With his parting words “I shall return,” General MacArthur sealed the fate of the last American forces on Bataan. Yet one young Army Captain, Russell Volckmann, refused to surrender. He disappeared into the jungles of north Luzon and raised a Filipino army of over 22,000 men. For the next three years he led a guerrilla war killing over 50,000 Japanese enemy soldiers. At the same time he established radio contact with MacArthur’s HQ in Australia and directed Allied forces to key enemy positions. When General Yamashita finally surrendered, he made his initial overtures not to MacArthur, but to Volckmann.

This book establishes how Volckmann’s leadership was critical to the outcome of the war in the Philippines. His ability to synthesise the realities and potential of guerrilla warfare led to a campaign that rendered Yamashita’s forces incapable of repelling the Allied invasion. Had it not been for Volckmann, the Americans would have gone in “blind” during their counter-invasion, resulting in much greater loss of life and potentially stalling the entire Pacific campaign.

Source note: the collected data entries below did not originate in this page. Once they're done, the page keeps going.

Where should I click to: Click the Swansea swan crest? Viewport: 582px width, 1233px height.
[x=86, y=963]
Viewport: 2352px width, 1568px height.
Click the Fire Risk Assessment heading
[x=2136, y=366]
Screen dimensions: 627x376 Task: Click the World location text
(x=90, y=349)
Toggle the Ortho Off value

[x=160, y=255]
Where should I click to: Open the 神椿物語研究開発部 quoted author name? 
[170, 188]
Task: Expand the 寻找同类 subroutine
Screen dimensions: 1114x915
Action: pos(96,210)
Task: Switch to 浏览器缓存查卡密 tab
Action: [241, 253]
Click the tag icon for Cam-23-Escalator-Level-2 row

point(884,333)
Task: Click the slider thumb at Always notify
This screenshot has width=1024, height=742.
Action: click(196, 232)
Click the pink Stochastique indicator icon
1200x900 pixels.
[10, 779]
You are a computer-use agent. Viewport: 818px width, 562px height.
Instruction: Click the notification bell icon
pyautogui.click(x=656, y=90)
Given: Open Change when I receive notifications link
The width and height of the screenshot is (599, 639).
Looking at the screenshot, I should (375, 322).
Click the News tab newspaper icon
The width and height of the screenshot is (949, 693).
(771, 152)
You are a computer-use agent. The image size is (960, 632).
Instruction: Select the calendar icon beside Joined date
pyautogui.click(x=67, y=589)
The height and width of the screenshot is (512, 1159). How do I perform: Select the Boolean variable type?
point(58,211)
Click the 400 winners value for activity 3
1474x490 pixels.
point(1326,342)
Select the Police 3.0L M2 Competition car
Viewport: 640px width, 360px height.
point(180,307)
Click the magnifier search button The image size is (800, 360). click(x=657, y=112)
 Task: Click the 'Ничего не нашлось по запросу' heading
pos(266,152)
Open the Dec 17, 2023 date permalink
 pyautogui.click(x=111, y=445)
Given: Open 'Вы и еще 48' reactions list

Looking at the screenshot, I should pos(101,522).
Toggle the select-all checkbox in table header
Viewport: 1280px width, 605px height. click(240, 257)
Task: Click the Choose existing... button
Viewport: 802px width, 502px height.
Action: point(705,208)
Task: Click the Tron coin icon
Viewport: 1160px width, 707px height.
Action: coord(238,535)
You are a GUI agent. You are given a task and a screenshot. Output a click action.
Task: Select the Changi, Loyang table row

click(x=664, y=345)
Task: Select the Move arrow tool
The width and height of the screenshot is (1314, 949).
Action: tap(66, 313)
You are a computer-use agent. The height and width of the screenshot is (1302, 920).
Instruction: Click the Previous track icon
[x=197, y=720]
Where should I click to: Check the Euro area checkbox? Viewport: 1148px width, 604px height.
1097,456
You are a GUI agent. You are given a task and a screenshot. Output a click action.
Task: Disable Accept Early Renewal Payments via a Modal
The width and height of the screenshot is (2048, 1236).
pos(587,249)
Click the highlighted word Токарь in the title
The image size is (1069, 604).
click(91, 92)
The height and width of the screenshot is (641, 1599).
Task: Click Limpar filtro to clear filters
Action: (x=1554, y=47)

American Guerilla also establishes Volckmann as the progenitor of modern counterinsurgency and the true “Father” of Army Special Forces. In 1950, Volckmann wrote two field manuals that became the Army’s first handbooks outlining the precepts for both special warfare and counter-guerrilla operations. At a time when U.S. military doctrine was conventional in outlook, he marketed the ideas of guerrilla warfare as a critical force multiplier for any future conflict, ultimately securing the establishment of the Army’s first special operations unit.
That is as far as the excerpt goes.